Renal excretion of recombinant immunotoxins containing pseudomonas exotoxin

Abstract

Recombinant immunotoxins BL22 (CAT-3888) and LMB-2, composed of Fv fragments of anti-CD22 and CD25 MAbs, respectively, have produced major responses in patients with hematologic malignancies, and are also associated with renal toxicity, particularly with BL22. Characterization of the renal excretion of recombinant immunotoxins, which have 2-4 h half-lives in plasma, has not been reported in humans. To study the renal excretion of recombinant immunotoxins, urine from patients treated with BL22 was collected and the recombinant protein visualized after trichloroacetic acid (TCA) precipitation or anion exchange chromatography. BL22 viewed by immunoblot was found in the urine of patients within 8 h after dosing as an intact protein, and progressively degraded to fragments of <20 kDa within 1 day. We studied the stability of BL22 and LMB-2 added to urine at different time points and pH. When exposed to urine ex vivo, BL22 time-dependent proteolysis was similar to that observed in treated patients. By N-terminal sequencing, proteolysis was documented at positions 348-349 and 350-351 of BL22, and 339-340 and 341-342 of LMB-2, and other proteolytic sites were observed as well.
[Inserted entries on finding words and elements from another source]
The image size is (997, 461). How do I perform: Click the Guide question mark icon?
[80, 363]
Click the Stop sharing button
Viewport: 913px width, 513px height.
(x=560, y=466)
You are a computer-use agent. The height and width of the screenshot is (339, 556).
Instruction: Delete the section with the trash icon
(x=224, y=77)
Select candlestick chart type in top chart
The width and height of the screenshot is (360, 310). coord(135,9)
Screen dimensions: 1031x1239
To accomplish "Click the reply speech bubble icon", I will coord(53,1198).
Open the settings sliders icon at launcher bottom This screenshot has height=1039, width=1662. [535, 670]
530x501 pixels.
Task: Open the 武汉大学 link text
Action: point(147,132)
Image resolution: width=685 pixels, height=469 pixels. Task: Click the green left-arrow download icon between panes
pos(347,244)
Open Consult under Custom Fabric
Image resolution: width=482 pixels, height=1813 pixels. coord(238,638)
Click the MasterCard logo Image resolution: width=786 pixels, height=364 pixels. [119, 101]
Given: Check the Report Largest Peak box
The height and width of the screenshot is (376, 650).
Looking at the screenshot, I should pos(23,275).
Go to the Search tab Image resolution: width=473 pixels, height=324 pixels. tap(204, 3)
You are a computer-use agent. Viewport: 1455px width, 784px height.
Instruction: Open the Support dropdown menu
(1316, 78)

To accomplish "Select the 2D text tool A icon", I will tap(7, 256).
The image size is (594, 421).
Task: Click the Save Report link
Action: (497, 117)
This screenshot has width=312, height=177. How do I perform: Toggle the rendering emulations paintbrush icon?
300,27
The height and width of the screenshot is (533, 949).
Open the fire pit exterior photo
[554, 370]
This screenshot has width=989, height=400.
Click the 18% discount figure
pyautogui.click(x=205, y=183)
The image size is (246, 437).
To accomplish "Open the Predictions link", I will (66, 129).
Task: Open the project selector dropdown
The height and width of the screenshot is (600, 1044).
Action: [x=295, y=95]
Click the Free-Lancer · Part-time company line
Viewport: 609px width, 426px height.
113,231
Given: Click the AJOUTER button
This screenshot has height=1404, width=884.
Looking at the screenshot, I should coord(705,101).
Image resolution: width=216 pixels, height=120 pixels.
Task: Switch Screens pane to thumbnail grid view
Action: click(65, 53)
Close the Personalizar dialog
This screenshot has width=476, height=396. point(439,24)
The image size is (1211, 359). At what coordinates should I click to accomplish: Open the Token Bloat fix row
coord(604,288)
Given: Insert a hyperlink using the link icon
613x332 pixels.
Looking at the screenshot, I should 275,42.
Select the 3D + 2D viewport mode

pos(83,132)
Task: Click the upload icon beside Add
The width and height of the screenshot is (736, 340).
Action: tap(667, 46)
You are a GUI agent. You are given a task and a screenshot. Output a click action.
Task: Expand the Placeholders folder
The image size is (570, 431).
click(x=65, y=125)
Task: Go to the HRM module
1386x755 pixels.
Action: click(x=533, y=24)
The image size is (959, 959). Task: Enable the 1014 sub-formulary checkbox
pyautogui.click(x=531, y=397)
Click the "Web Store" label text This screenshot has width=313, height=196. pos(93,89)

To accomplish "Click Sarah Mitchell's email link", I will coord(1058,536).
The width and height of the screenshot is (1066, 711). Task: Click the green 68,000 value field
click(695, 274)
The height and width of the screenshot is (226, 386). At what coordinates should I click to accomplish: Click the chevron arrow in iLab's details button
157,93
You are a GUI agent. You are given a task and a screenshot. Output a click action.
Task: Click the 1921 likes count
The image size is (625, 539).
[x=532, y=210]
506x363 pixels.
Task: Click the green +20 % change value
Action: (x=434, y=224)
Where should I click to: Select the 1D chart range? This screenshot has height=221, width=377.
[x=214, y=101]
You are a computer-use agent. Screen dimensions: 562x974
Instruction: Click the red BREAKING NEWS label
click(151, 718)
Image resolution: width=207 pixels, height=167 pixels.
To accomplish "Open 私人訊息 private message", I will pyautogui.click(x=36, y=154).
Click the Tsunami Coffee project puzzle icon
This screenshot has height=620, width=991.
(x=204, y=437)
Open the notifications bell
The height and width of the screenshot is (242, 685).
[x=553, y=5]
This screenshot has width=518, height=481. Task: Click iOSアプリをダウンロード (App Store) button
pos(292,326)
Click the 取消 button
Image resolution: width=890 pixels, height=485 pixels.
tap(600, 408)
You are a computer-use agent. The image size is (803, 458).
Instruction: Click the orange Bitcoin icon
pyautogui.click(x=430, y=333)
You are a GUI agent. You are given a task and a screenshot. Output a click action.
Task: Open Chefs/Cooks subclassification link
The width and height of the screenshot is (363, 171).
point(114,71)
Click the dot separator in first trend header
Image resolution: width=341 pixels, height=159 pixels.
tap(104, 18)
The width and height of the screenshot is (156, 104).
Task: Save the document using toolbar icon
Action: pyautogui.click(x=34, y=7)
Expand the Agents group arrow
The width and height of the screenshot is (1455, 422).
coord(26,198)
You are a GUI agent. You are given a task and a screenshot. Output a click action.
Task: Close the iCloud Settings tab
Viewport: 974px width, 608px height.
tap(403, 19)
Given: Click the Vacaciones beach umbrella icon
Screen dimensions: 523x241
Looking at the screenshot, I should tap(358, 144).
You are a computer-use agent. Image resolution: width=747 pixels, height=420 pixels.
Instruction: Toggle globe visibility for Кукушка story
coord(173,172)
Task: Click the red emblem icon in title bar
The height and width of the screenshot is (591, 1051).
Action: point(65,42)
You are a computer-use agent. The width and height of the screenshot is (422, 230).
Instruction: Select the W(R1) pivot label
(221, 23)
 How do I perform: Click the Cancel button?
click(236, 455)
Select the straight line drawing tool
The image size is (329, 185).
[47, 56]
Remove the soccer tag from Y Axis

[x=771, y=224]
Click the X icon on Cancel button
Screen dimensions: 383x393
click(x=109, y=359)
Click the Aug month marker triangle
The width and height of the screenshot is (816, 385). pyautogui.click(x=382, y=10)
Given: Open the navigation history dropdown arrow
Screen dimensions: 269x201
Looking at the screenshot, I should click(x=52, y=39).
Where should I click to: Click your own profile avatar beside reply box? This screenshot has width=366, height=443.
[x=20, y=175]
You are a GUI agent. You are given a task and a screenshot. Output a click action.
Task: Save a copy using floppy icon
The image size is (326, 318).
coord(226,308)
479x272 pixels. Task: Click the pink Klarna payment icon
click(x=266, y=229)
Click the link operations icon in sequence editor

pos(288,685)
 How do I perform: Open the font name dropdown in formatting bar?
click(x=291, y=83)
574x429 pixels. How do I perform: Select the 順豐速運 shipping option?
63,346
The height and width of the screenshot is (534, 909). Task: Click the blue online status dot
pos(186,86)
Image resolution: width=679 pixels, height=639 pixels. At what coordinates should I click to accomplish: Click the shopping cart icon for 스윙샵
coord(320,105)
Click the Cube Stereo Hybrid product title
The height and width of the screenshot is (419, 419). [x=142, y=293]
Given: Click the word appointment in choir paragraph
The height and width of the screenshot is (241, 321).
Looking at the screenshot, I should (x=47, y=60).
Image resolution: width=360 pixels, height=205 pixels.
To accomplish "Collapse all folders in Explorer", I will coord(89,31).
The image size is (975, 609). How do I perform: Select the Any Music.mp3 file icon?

Our data suggest that BL22 is excreted into the urine in a potentially cytotoxic form, even after its plasma level declines, and may remain intact long enough to cause renal toxicity.

Figure 1.

BL22 in urine of patients BH31 (A) and BH36 (B). 1.6 mL aliquots of urine from the indicated hours after end of 30 min infusion of BL22 (30 μg/kg) were subjected to TCA precipitation, and 15 μg of total protein/lane was added (except 3.75 μg at 1–4 h in A).

Figure 2.

Degradation of BL22 and LMB-2 by normal urine. Immuno-blots show BL22 incubated at a final concentration of 1 μg/mL for 1 h with urine at the indicated pH from a normal donor (A), and CLL patients BC01 (B) and CL10 (C). Controls include 2 ng of BL22 and PE35. Coomassie-stained gels in D-F include urine alone at pH 7 (first lane) followed by 2 μg BL22 added to normal urine incubated at 37 °C for the indicated time periods at the indicated pH. LMB-2 was incubated similarly in G–I and the indicated control lanes included LMB-2, BL22, and PE35.

Figure 3.

Characterization of proteolytic products of BL22 and LMB-2 in urine. BL22 or LMB-2 at 200 μg/mL was incubated with normal urine for 16 h at 37 °C at pH 7, and 2 μg was added to lane 4 or 5, respectively. Control molecules included 1 μg of LMB- 2 (63 kDa, lanes 1 and 6), BL22 (51 kDa + 12 kDa, lanes 2 and 7), and PE35 (35 kDa, lanes 3 and 8).

Figure 4.

ADP-Ribosylation activity of urine-cleaved BL22 and LMB-2. LMB-2 (white) or BL22 (black) was tested for ADP-ribosylation activity using the indicated amounts in μg. As indicated, LMB-2 and BL22 were each mixed with urine for either 0 or 24 h at 37 °C, and the final 2 lanes (gray) show PBS and urine alone, respectively.

Figure 5.

Model for urine protease fragments of BL22 and LMB-2. Fv and toxin fragments are shown in red and blue, respectively. Fragments labeled A–G represent bands on SDS-PAGE (Figure 3) except for bands D and G, which are too small.